The behavior of senior leaders needs to change. Either that or they need to be replaced.

In the past, senior leadership typically ‘sponsor’ the change initiative then delegate the responsibility to others to implement. They usually do not retain responsibility for execution and certainly do not have successful execution as one of their personal objectives tied to their remuneration. Initiatives of this type need to be owned by the leadership with very explicit measures and consequences.

At this point, it is probably important to define ‘senior leadership’ as the term means different things to different folks. Typically a VP, or Executive Director  would manage the implementation. The most senior leadership, C Suite level, may have a ‘role’ as initiating sponsor, but it seems that these functions offer, at best, only a stamp of approval and take no active responsibility for success.

How do these incredibly important changes succeed without active senior level engagement in a very real sense?

Most of these change initiatives take multiple years to fully integrate into the business, which is made more complicated by senior leaders often changing roles every couple of years, usually leaving behind their responsibilities for another to pick up. These initiatives need to be owned until their successful implementation regardless of job changes.
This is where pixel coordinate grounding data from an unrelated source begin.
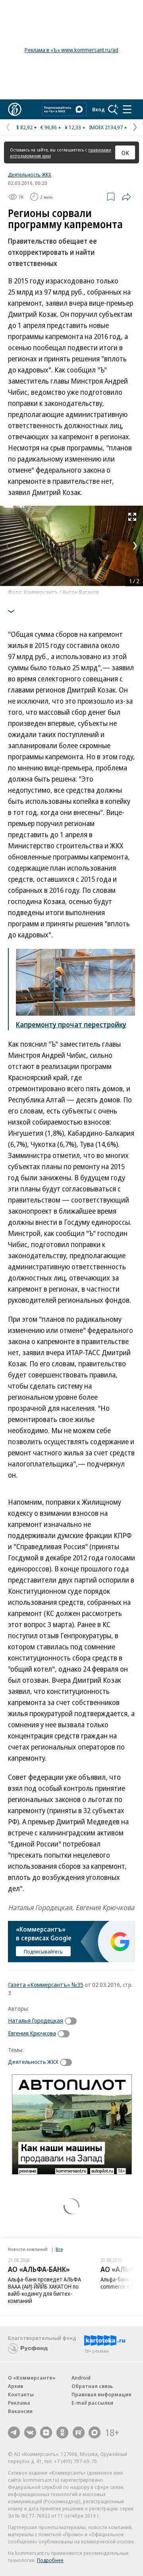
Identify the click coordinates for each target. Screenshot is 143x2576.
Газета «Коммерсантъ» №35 (45, 1984)
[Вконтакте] (30, 2432)
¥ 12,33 (73, 127)
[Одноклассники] (62, 2432)
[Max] (94, 2432)
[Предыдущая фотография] (8, 546)
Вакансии (20, 2411)
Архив (15, 2386)
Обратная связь (92, 2386)
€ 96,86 (49, 127)
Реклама (19, 2402)
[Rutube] (79, 2432)
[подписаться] (73, 2021)
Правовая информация (101, 2394)
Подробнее (50, 2560)
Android (81, 2377)
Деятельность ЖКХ (29, 174)
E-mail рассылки (92, 2402)
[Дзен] (46, 2432)
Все (59, 2249)
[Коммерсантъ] (14, 109)
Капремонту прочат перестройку (71, 1024)
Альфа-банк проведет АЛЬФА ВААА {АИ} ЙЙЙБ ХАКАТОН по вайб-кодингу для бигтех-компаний (44, 2289)
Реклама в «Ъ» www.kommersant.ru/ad (71, 50)
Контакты (21, 2394)
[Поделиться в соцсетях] (126, 197)
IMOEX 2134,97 (106, 127)
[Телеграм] (14, 2432)
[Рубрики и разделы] (127, 109)
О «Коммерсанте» (32, 2377)
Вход (98, 109)
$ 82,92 (24, 127)
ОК (125, 153)
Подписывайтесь (43, 1951)
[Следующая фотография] (135, 546)
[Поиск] (113, 109)
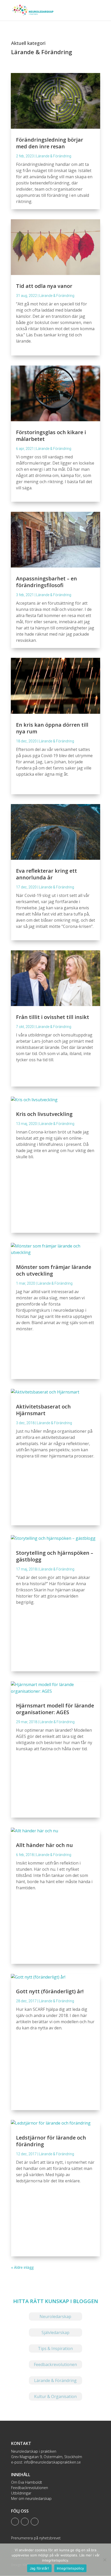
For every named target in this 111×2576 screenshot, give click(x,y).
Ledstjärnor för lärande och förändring (51, 2141)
The people charged with project development or execution often take significant career risks and may even suffer negative impacts as a result of taking on such high risk roles. Clearly this is counter productive and is hardly conducive to an innovative culture. The risk should be borne by the most senior executives and the consequences to them should be clear and obvious.

One change leadership organization clearly states that sponsors should be responsible for ‘communications and consequences’ but, for me, in pharma, this is simply not enough. If business model change is to occur, it is time for senior leadership to stand up and take ownership.

Of course, there are things that need to be done at the operational level that will positively impact the adoption of business model innovation, but let’s not focus all the effort and blame at the wrong level.

It doesn’t matter how many new initiatives and pilots are rolled out unless we address these fundamental issues head on, they are, unfortunately, doomed for an early grave. Wasting a lot of time, effort and resources and adding to the feeling of ‘initiative overload’ and a growing sense of cynicism makes it imperative that the next strategic business model change initiative really sticks.